Several electrolyte abnormalities may be present. Hypocalcemia should only be treated if the patient is symptomatic since the patient may later develop hypercalcemia. Start with 10 mL of intravenous calcium gluconate 10% or 5 mL of intravenous calcium chloride 10% over 2 minutes. Hyperkalemia should be monitored and treated based on the potassium level and electrocardiographic changes. The ECG may not change in some situations where the potassium level is dangerously elevated. If there are severe or life-threatening electrocardiographic changes or arrhythmias such as the widening of the QRS to third-degree heart block or pulseless electrical activity, the intravenous calcium gluconate or chloride should be given immediately. It may be necessary to give several doses every 10 minutes to achieve the cardioprotective effects of calcium. If the patient is acidotic then sodium bicarbonate 1 meq/kg should be given immediately IV over several minutes. To drive the potassium into the cells, 10 units of intravenous insulin, together with 1 to 2 ampules of D50, should be given.

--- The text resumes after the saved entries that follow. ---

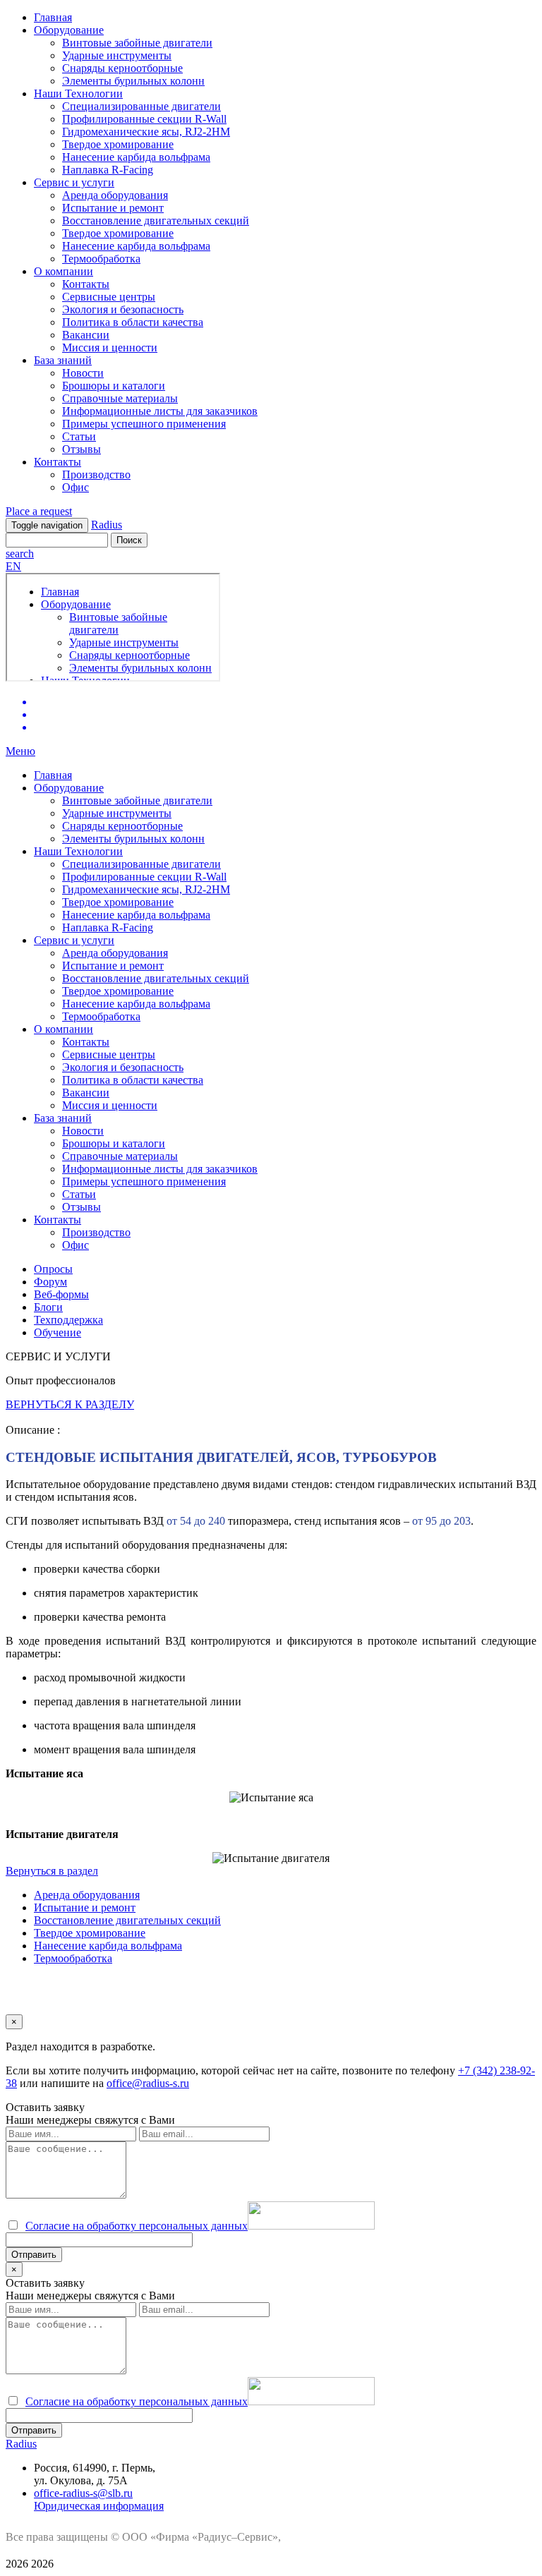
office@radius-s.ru (148, 2083)
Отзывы (81, 449)
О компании (63, 271)
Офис (75, 487)
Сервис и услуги (74, 182)
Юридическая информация (99, 2506)
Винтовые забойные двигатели (137, 43)
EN (13, 566)
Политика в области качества (132, 322)
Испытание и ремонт (113, 208)
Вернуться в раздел (52, 1871)
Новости (83, 373)
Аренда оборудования (115, 195)
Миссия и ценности (109, 347)
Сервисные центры (108, 297)
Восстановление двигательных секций (155, 220)
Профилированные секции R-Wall (144, 119)
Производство (96, 474)
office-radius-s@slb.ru (83, 2493)
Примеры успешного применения (144, 424)
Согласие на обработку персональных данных (136, 2226)
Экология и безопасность (122, 309)
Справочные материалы (120, 398)
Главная (53, 17)
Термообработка (101, 259)
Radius (106, 525)
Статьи (79, 436)
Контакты (85, 284)
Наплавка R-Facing (107, 170)
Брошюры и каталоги (113, 386)
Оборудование (69, 30)
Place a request (39, 511)
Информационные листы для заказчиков (160, 411)
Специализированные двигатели (141, 106)
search (20, 554)
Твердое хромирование (118, 144)
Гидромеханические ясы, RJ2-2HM (146, 132)
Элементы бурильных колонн (133, 81)
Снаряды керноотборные (122, 68)
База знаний (63, 360)
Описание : (33, 1430)
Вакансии (85, 335)
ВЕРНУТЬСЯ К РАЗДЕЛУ (70, 1404)
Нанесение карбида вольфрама (136, 157)
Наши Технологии (78, 93)
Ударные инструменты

The Beta agonist effect of albuterol inhalation treatments can also help transiently decrease potassium levels. Kaexylate with sorbitol can be given orally at 25 to 50 gm, or it may be given as a retention enema. Patients with life-threatening hyperkalemia need the potassium removed from their system. The medications and treatments are temporizing measures to provide time for excretion of removal of potassium from the body. The patient may require emergent dialysis. Critiques of recent disaster responses were that there was an insufficient number of dialysis machines to treat those with renal failure secondary to crush injuries. Blood products should be given as necessary and when indicated.

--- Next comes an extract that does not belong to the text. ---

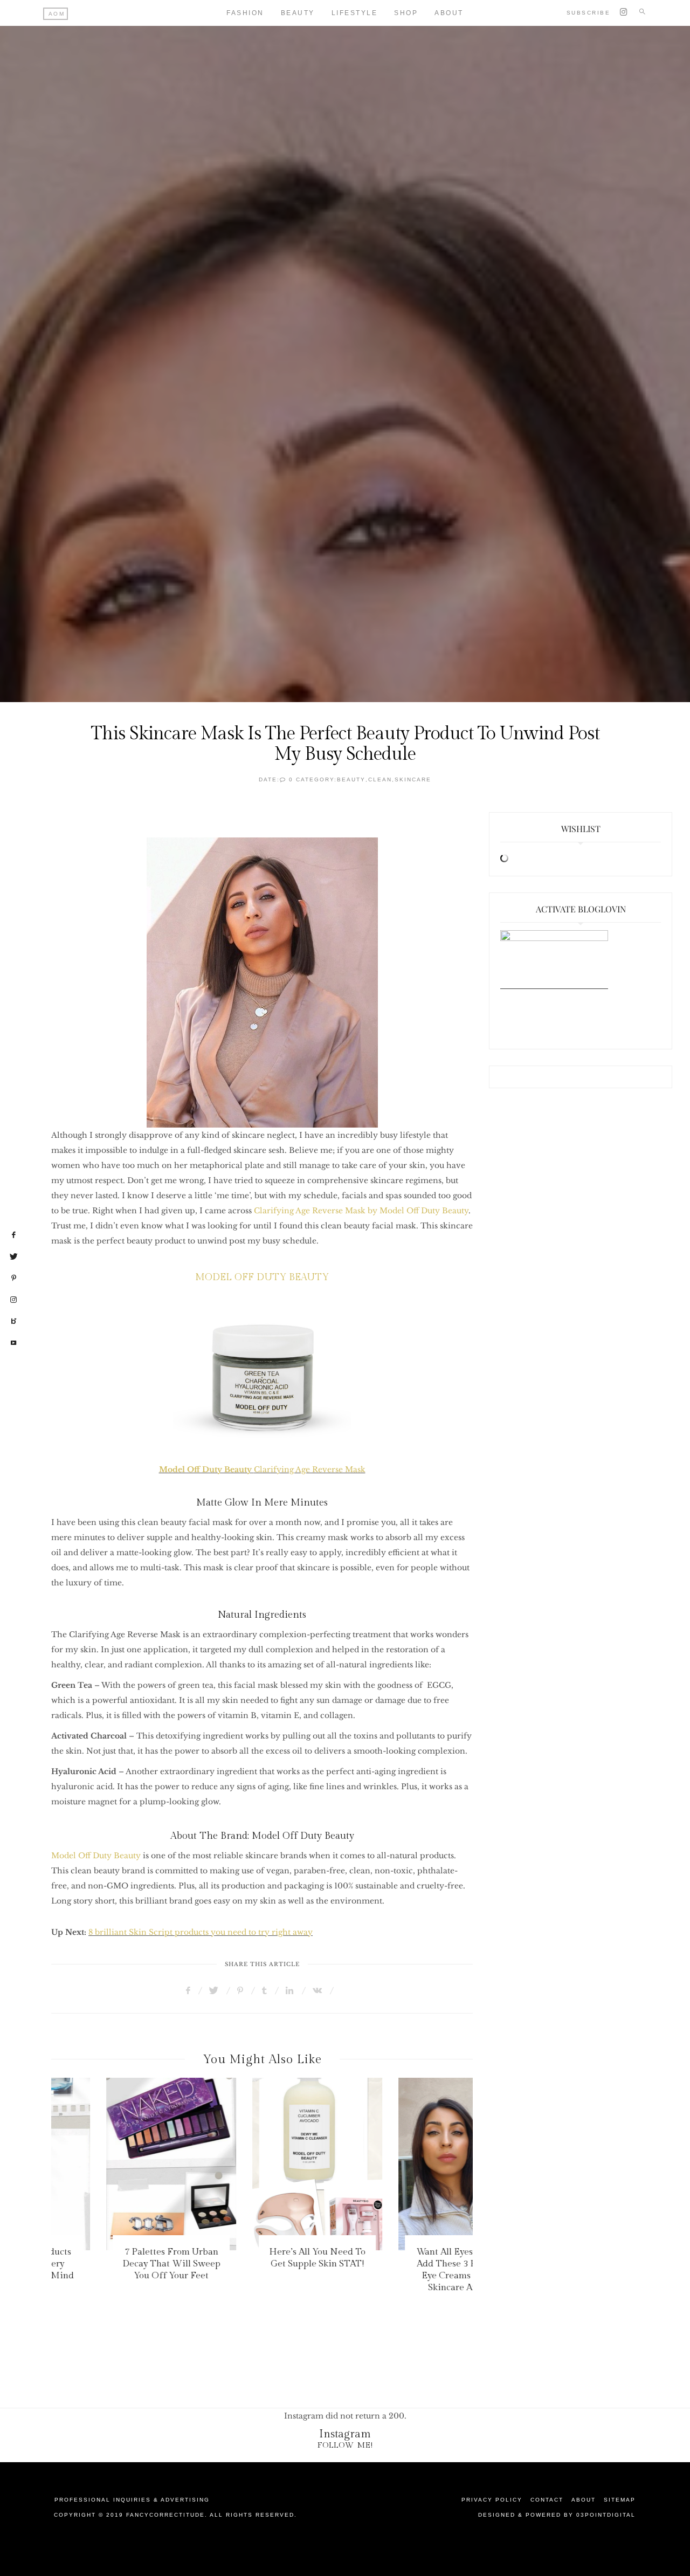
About (449, 13)
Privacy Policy (491, 2500)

One of the more severe complications of crush injury is compartment syndrome. One should monitor for the “5Ps” which includes: pain, paresthesias, paralysis, pallor, and pulselessness. However, it is important to realize that pain out of portion to the exam may be present before the other symptoms with the initial presentation of compartment syndrome. Patients may also continue to have a pulse when compartment pressures are elevated and if pulses are lost then this is a late sign. A more objective measure is to check pressures within the compartment. A pressure greater than 40 mm hg indicates the need for a fasciotomy. Although there is no consensus regarding the exact number, some sources recommend that compartment syndrome has an intracompartmental pressure of greater than 30 mm Hg, or a less than 30 mm Hg difference between intracompartmental pressure and diastolic blood pressure as an indication for fasciotomy.